Non-magnetic ground state in A₂WCl₆ (A = Cs, Rb, K): A face-centered cubic system of spin-orbit-entangled J = 2 states

Heavy transition metal compounds with strong spin-orbit coupling appeared as a platform for $d$-electron multipolar physics. We report the electronic, magnetic, and structural properties of antifluorite-type tungsten chloride A$_2$WCl$_6$ (A = Cs, Rb, and K), comprising a face-centered cubic lattice of W$^{4+}$ ions. The 5$d^2$ configuration of W$^{4+}$ ions in a cubic environment yields a spin-orbit-entangled $J$ = 2 state, which has been discussed to give rise to multipolar ordering such as charge quadrupolar or magnetic octupolar ordering.
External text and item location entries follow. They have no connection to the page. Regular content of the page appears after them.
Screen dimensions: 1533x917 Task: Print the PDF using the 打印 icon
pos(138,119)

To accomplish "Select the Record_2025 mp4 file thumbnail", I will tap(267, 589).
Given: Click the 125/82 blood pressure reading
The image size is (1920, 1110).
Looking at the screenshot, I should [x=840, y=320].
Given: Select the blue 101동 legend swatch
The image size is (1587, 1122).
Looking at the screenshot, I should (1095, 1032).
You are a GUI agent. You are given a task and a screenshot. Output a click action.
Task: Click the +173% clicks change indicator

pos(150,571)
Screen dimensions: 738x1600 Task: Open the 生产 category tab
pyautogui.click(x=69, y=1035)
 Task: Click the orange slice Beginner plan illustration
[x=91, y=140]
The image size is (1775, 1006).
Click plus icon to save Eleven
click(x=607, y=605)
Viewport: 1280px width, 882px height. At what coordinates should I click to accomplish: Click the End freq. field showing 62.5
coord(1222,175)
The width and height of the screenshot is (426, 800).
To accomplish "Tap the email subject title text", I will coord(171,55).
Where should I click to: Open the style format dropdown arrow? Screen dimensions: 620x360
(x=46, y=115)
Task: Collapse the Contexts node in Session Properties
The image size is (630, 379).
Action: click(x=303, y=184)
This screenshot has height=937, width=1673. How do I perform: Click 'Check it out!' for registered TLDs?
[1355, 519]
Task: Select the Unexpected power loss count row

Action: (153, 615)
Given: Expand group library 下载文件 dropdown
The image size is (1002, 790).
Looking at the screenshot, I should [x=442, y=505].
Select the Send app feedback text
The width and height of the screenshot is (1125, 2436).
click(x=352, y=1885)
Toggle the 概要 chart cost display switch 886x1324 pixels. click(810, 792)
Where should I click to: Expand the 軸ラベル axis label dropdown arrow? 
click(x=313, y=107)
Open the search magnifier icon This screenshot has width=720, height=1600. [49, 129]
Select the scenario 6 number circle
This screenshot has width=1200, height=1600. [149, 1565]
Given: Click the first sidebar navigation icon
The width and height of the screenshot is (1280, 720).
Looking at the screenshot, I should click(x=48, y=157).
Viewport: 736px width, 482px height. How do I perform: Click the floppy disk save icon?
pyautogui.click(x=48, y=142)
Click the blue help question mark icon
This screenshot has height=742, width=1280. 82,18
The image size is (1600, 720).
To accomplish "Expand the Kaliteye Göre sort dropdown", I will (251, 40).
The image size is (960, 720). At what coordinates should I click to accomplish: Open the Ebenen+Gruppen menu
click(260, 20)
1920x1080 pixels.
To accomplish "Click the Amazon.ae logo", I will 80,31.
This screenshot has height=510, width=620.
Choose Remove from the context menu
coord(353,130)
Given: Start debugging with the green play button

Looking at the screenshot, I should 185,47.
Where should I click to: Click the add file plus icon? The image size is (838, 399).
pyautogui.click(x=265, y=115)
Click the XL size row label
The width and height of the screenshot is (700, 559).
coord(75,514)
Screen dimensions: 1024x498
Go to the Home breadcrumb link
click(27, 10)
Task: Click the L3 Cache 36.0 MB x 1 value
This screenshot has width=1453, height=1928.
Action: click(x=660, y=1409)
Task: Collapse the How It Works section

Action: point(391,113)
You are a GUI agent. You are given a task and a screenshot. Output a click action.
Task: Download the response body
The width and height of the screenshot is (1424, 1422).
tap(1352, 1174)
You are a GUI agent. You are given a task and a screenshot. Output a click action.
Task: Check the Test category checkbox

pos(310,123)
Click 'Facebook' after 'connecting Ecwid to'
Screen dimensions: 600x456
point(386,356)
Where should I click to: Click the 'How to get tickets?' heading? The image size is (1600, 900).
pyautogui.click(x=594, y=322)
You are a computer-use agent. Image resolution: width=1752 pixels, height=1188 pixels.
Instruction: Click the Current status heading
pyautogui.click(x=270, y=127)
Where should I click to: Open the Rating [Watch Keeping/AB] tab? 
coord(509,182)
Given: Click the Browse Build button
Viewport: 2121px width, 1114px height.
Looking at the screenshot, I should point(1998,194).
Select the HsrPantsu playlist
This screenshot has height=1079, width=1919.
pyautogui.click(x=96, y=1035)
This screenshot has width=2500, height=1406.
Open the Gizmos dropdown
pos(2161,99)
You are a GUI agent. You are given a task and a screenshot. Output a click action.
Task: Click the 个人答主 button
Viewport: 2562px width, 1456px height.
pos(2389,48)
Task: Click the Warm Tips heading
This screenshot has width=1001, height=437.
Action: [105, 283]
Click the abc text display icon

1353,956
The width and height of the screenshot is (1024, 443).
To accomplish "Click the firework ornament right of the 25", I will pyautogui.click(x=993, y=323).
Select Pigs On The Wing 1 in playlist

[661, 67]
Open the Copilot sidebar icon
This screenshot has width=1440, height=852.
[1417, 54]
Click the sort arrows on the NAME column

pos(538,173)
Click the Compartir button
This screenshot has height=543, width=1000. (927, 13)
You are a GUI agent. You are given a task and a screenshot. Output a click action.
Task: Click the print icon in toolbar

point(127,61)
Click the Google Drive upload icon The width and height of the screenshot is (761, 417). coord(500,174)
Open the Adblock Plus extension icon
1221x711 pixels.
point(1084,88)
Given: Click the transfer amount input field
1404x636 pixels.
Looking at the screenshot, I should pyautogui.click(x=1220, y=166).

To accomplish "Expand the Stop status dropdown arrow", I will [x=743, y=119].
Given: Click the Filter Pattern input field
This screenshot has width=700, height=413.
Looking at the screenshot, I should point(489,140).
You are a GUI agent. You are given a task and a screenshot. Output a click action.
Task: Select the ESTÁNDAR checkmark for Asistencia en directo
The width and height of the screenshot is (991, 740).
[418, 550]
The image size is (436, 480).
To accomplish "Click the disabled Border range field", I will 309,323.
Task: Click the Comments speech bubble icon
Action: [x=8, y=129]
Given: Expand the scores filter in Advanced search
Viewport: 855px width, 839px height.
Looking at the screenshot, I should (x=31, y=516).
We found that K$_2$WCl$_6$ undergoes a cubic-to-tetragonal structural transition which lifts the degeneracy of the $J$ = 2 state, leading to a non-magnetic singlet ground state. By contrast, Rb$_2$WCl$_6$ and Cs$_2$WCl$_6$ show no signs of phase transition and remain non-magnetic down to the lowest temperature measured. At low temperatures, signatures of weak structural anomalies were revealed, which may point to the presence of local distortions of the WCl$_6$ octahedra. We argue that the subtle structural distortion arises from the local quadrupolar component of the $J$ = 2 state but the frustrated quadrupolar interaction, together with chemical disorder, inhibits the formation of long-range quadrupolar ordering.